§ Provided entries:
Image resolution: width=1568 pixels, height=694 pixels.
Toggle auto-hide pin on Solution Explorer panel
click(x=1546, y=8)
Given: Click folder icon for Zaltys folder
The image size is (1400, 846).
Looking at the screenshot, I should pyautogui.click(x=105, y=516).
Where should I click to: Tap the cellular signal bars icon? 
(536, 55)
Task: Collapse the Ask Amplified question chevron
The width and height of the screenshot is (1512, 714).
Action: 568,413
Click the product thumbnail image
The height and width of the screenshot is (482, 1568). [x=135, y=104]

§ What the exercise asks: Swap each "icon" in the lines above for "symbol", then give all the lines again with nothing else changed.

§ Answer to the exercise:
Image resolution: width=1568 pixels, height=694 pixels.
Toggle auto-hide pin on Solution Explorer panel
click(x=1546, y=8)
Given: Click folder symbol for Zaltys folder
The image size is (1400, 846).
Looking at the screenshot, I should pyautogui.click(x=105, y=516).
Where should I click to: Tap the cellular signal bars symbol? 
(536, 55)
Task: Collapse the Ask Amplified question chevron
The width and height of the screenshot is (1512, 714).
Action: 568,413
Click the product thumbnail image
The height and width of the screenshot is (482, 1568). [x=135, y=104]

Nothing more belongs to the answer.